1. Par ordonnance rendue sur requête en date du 14 octobre 2022, le juge des contentieux de la protection du tribunal judiciaire de Vienne a notamment suspendu pendant 24 mois les obligations de [R] [H] à l’égard de la Caisse Régionale de Crédit Agricole Mutuel Sud Rhône Alpes, au titre du prêt immobilier PTH Lisseur n°00001683351, du prêt immobilier Tout Habitât Facilimmo n°00001583352 et au titre du prêt immobilier Tout Habitât Facilimmo n°00001683353, dit que la débitrice ne reprendra le paiement des échéances de ces prêts qu’au terme du délai de suspension et dit que pendant le délai de suspension, les sommes dues par la débitrice ne produiront pas intérêt.
2. Par exploit de commissaire de justice du 27 mars 2023, la banque a fait citer en référé [R] [H] devant le juge des contentieux de la protection du tribunal judiciaire aux ‘ns de rétractation de l’ordonnance rendue sur requête le 14 octobre 2022.
3. Par ordonnance du 23 décembre 2023, le juge des contentieux de la protection de Vienne, statuant en référé, a :
– dit que l’ordonnance rendue sur requête le 14 octobre 2022 par le juge des contentieux de la protection du tribunal judiciaire de Vienne n°RG 22/00634 fait l’objet d’une rétractation et se trouve en conséquence privée d’effet ;
– rejeté la demande en suspension de ses obligations au titre des prêts immobiliers n°00001683351, n°00001683352 et n°000016883353 formée par [R] [H] ;
– condamné [R] [H] à payer à la société coopérative à capital variable de crédit agricole Caisse Régionale de Crédit Agricole Mutuel Sud Rhône Alpes la somme de 500 euros sur le fondement de l’article 700 du code de procédure civile ;
– rejeté les demandes plus amples ou contraires au présent dispositif et notamment la demande de [R] [H] faite au titre des dispositions de l’article 700 du code de procédure civile ;
– condamné [R] [H] aux dépens.
4. [R] [H] a interjeté appel de cette décision le 26 janvier 2024, en toutes ses dispositions reprises dans sa déclaration d’appel, sauf celle ayant dit que l’ordonnance rendue sur requête le 14 octobre 2022 par le juge des contentieux de la protection du tribunal judiciaire de Vienne n° RG 22/00634 fait l’objet d’une rétractation et se trouve en conséquence privée d’effet.
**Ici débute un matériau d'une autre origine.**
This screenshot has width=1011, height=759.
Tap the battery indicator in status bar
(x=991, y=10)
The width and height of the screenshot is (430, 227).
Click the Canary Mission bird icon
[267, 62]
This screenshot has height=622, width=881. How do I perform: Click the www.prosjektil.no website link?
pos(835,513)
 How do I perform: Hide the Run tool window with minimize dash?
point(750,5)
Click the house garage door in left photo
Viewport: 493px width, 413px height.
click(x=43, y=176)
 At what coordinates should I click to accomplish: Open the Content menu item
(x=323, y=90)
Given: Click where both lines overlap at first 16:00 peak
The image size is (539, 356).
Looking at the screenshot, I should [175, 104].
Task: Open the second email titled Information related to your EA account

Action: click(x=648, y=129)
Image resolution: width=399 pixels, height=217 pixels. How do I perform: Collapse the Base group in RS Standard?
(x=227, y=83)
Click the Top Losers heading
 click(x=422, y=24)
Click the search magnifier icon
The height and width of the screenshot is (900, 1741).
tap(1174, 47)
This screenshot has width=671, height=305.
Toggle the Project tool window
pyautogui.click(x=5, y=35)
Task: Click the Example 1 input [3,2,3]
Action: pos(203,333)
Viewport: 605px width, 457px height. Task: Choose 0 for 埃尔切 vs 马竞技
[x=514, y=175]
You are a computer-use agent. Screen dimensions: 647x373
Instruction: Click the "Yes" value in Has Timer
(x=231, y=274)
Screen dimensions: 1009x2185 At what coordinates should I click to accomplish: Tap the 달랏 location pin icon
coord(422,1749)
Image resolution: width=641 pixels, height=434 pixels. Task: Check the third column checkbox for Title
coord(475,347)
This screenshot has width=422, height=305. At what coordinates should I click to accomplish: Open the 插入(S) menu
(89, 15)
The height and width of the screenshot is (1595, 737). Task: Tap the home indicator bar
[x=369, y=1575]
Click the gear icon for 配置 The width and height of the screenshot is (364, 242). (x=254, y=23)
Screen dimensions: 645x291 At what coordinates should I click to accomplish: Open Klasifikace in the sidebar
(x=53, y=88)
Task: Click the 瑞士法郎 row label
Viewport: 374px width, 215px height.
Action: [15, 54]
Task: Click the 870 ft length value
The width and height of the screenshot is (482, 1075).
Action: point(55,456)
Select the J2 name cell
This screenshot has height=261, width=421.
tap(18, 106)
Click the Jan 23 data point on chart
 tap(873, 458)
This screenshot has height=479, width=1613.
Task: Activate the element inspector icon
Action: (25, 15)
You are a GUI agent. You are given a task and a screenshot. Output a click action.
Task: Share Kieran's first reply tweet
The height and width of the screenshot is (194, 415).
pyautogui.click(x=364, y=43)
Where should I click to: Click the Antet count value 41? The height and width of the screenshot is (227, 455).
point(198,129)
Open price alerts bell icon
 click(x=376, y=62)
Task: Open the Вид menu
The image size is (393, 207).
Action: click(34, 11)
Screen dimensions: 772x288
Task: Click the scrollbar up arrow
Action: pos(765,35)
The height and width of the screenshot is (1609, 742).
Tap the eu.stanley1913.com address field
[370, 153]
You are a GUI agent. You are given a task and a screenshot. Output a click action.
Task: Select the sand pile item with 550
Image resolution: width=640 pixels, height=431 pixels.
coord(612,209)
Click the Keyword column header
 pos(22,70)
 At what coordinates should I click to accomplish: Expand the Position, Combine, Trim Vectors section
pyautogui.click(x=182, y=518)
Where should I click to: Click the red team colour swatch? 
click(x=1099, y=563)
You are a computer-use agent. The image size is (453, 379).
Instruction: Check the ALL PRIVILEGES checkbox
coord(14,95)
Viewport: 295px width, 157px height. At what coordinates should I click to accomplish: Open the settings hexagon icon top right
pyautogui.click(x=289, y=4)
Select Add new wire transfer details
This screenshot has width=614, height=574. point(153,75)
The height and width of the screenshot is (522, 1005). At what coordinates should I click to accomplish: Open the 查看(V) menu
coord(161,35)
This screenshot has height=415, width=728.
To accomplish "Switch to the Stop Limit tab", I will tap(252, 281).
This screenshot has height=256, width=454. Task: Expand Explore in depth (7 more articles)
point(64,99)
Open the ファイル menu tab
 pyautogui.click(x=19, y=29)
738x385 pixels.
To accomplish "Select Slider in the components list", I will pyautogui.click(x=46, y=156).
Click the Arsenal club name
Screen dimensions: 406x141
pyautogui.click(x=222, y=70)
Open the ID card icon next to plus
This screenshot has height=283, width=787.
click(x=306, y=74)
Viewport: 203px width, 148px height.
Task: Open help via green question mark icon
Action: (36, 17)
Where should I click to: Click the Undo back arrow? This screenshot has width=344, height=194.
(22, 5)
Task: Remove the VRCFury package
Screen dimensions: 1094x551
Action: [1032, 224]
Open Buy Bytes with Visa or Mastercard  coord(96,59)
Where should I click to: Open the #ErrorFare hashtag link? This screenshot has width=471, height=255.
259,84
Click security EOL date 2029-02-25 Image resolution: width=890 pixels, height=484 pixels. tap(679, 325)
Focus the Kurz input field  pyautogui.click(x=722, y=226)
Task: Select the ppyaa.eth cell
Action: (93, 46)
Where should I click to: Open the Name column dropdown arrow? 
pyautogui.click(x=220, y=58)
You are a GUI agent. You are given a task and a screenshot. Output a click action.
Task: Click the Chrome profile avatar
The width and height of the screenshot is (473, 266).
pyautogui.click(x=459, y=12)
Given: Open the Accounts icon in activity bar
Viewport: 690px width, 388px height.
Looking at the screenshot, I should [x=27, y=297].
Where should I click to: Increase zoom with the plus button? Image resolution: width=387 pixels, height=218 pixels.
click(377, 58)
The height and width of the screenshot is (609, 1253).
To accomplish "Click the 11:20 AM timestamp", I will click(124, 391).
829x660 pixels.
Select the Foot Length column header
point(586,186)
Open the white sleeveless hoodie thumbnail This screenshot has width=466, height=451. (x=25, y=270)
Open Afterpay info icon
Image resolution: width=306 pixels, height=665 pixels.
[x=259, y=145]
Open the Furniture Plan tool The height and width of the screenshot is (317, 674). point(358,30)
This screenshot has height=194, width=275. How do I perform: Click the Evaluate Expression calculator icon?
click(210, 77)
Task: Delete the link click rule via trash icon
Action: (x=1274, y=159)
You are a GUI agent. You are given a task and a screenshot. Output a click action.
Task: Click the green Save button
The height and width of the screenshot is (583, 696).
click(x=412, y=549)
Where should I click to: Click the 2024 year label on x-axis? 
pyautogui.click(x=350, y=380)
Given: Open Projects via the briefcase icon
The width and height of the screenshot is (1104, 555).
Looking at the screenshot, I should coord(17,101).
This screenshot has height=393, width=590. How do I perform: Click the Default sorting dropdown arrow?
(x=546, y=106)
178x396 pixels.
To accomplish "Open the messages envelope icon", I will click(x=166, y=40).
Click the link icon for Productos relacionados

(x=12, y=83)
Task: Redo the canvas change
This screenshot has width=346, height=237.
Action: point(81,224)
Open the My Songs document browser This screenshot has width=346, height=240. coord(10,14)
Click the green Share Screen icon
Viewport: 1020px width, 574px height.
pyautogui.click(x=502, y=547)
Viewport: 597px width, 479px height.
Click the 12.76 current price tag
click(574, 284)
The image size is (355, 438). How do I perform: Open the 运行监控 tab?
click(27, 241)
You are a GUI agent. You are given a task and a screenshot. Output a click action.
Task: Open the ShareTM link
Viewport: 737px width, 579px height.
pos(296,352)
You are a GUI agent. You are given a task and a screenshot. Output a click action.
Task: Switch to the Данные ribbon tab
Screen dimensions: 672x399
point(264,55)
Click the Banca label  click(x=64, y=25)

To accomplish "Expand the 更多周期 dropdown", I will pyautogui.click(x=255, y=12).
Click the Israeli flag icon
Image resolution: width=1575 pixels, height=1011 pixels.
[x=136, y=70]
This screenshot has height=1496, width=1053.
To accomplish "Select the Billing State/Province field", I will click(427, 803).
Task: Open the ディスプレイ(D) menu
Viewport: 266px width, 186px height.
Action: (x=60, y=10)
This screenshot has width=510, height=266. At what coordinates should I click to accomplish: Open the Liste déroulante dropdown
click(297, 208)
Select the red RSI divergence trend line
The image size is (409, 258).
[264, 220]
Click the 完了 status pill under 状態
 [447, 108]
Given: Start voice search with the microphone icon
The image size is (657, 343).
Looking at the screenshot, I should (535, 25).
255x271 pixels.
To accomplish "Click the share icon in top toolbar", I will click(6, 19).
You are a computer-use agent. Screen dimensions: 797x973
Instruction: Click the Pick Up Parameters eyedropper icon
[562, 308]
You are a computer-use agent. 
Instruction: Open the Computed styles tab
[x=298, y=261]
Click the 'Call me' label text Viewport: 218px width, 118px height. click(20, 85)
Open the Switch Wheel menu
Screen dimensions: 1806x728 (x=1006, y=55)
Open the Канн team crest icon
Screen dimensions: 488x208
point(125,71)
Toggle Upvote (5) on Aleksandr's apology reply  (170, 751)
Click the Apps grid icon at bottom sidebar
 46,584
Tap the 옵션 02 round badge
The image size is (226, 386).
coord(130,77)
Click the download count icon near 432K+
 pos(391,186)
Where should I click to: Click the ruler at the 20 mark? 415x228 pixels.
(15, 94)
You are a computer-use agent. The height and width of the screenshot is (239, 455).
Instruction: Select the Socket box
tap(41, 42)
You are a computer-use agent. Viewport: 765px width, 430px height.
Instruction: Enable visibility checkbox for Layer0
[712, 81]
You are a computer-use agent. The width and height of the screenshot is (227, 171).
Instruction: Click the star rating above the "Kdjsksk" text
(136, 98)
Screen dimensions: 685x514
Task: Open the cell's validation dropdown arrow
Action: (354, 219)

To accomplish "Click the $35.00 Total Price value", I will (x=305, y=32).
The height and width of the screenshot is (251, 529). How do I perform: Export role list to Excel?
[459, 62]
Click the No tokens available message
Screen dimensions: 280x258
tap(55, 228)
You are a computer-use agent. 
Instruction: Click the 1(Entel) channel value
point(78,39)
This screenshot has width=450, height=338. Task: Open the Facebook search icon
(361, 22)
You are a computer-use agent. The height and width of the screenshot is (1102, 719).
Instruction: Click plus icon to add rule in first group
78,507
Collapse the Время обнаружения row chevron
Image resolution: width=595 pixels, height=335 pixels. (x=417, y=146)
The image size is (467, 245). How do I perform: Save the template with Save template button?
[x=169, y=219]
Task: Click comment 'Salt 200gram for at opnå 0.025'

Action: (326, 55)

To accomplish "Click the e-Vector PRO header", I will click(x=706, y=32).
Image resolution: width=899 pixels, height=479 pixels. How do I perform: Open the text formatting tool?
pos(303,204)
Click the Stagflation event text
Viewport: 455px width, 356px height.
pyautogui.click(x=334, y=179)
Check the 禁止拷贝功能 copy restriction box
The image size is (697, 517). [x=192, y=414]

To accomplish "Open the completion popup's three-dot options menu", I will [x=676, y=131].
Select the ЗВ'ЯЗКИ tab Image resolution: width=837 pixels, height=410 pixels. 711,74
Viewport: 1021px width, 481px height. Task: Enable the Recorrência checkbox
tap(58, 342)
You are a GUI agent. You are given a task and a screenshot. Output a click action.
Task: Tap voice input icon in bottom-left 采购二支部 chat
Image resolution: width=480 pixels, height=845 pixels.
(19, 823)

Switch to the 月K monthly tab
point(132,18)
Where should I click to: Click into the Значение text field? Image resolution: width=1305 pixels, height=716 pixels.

L’instruction de cette procédure a été clôturée le 6 juin 2024.
Prétentions et moyens de [R] [H] :
5. Selon ses conclusions n°2 remises par voie électronique le 24 mai 2024, elle demande à la cour, au visa des articles 1343-5 et suivants du code civil, de l’article L.314-20 du code de la consommation :
– à titre principal, d’infirmer l’ordonnance entreprise en ce qu’elle a rejeté la demande de suspension des obligations formée par la concluante au titre des prêts immobiliers, condamné la concluante à payer à la banque la somme de 500 euros sur le fondement de l’article 700 du code de procédure civile, rejeté les demandes plus amples ou contraires et condamné la concluante aux entiers dépens ;
– statuant à nouveau, d’ordonner la suspension pendant un délai de deux ans des échéances des crédits immobiliers n°00001683351, n°00001683352, n°00001683353 souscrits par la concluante ;
– d’ordonner le report pendant un délai de deux ans des sommes dues par la concluante au titre des échéances impayées des crédits immobiliers n°00001683351, n°00001683352, n°00001683353 ;
– de juger que ces sommes ne porteront pas intérêts pendant la suspension ;
– de condamner l’intimée à lui payer la somme de 3.000 euros au titre des dispositions de l’article 700 du code de procédure civile ainsi qu’aux entiers dépens.
6. L’appelante expose que selon l’arrêt de la Cour de cassation du 7 janvier 1997, le juge peut suspendre le remboursement des échéances de crédit malgré la déchéance du terme, dont les effets alors sont suspendus.
7. Sur le fond, elle précise qu’à compter du mois de juillet 2021, elle a rencontré des difficultés pour régler les prêts en raison de problèmes de santé, en raison d’un accident vasculaire cérébrale occasionnant une hémiplégie partielle, et qu’elle est désormais reconnue handicapée. Elle indique qu’elle a demandé la prise en charge des mensualités par les assureurs des prêts. Elle déclare percevoir des revenus mensuels de 2.570 euros, dont 1.010 euros au titre de revenus locatifs, alors que ses charges fixes sont de 2.353,51 euros (hors dépenses de la vie courante) de sorte qu’il ne lui reste que 216,49 euros pour vivre, alors qu’elle a trois enfants à charge.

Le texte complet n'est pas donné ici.